We believe that we acted responsibly and in keeping with the wishes of many fair-minded fans by providing the club and the team with an opportunity to show that things had changed following the appointment of Russell Slade. There can be no serious suggestion that protests are in any way responsible for the team’s abject record this season. However, the evidence of further failure is now overwhelming. We also have no doubt that you would continue to make the same appeal to “support the team” to the exclusion of any opposition to the regime, claiming to have learned from mistakes and changed direction, all the way to relegation to League Two and beyond, but we do not believe that standing idly by while that happens is the right course for Charlton fans.

We want the team and the club to succeed because for all of us it has been an integral part of our lives for many years, which is obviously not the case for an owner who has failed to attend a single match at The Valley in two years.
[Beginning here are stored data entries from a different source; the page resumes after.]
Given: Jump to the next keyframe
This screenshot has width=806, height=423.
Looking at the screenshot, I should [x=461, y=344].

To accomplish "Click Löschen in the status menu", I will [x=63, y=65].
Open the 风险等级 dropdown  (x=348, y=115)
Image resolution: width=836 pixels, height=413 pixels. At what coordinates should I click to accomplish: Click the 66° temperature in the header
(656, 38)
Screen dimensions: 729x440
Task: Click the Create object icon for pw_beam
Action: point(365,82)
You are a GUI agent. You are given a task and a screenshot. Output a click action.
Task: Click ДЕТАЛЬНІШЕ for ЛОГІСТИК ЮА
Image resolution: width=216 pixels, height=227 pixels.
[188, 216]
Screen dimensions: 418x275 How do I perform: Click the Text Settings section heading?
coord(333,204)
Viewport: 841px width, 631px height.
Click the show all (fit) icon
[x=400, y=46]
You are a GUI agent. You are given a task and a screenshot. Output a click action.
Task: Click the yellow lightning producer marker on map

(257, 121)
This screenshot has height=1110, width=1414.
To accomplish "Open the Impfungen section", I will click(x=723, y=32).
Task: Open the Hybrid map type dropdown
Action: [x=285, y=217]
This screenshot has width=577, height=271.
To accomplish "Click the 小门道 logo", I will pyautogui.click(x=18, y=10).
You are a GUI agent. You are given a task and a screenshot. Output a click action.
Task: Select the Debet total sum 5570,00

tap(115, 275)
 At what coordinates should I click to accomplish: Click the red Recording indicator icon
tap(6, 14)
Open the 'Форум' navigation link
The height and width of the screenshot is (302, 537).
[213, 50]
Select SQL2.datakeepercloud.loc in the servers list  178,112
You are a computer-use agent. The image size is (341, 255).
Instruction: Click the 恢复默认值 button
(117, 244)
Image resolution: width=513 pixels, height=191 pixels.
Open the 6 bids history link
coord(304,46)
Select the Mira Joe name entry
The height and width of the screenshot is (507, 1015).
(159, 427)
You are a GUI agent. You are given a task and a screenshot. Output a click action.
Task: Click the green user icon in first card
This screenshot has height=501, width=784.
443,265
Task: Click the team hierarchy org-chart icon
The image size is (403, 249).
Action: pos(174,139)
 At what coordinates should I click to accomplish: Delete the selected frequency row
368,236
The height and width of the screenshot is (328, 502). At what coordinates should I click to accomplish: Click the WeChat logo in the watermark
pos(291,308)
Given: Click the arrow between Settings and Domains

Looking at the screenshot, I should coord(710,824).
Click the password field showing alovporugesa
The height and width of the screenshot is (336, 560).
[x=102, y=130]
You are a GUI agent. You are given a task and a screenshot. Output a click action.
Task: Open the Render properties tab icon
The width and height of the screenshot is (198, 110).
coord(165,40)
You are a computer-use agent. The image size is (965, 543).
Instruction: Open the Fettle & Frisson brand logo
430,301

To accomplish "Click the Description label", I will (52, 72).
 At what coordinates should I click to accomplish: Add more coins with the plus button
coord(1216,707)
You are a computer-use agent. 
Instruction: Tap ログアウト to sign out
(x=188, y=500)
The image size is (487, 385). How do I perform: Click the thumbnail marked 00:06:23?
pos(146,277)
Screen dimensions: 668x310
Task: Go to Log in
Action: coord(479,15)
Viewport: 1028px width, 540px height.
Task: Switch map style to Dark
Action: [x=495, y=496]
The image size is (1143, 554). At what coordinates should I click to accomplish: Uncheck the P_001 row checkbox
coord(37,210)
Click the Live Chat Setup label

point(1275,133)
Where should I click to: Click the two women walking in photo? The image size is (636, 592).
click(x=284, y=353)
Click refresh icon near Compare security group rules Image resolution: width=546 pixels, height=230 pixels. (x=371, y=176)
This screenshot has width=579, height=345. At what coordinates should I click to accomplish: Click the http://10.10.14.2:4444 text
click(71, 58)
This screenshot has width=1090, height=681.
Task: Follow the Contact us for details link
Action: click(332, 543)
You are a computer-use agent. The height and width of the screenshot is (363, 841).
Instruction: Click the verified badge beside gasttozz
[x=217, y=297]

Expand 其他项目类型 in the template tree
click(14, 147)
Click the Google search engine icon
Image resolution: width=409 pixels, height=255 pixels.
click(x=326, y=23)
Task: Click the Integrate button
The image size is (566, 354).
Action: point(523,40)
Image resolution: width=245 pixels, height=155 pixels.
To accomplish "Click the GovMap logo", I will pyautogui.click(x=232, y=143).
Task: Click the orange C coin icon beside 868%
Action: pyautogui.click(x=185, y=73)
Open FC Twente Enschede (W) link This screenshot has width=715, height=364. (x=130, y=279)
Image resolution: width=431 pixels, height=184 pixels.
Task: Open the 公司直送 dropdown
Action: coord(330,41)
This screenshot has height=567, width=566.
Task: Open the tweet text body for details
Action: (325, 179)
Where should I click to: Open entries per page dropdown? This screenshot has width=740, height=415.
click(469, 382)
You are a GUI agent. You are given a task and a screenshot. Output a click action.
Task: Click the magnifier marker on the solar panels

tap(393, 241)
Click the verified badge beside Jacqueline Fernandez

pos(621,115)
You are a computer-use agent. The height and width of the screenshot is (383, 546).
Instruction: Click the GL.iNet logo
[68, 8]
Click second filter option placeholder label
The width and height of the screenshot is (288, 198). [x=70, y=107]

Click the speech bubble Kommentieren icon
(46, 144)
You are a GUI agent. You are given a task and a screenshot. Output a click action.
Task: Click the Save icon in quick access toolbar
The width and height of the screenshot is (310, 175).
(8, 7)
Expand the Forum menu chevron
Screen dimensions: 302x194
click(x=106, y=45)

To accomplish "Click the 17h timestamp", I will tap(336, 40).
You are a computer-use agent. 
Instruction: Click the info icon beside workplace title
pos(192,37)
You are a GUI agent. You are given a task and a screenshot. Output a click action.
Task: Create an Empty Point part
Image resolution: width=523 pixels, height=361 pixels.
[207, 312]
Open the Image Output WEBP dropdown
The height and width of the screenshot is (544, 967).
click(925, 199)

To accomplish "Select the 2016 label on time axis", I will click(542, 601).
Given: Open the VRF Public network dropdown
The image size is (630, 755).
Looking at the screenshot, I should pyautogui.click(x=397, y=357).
However, as the name of our coalition suggests, it is our settled view based on the events since 2014 that Roland Duchatelet and you, as his chief representative, are the problem and that your departure is a prerequisite for the club to begin to move forward again. The supporters’ trust put this to you as its position directly last April.

We stand ready to assist any incoming regime in any way we can, but we do not believe that meeting you at this stage would serve any constructive purpose for the well-being of the club. We have no doubt that any meeting would feature the same empty rhetoric from you as your various previous public interventions, but regardless of what you say the outcomes remain dismal. Even your email is doubtless intended as a public relations initiative aimed at supporters who may be inclined to join the protests at the Coventry City match and the media who will report what happens.

CARD therefore endorses the view previously put forward by the supporters’ trust that the situation is irretrievable under your management and under Roland Duchatelet’s ownership.

You had two years to talk and you declined to do so. Now it is time for you to go.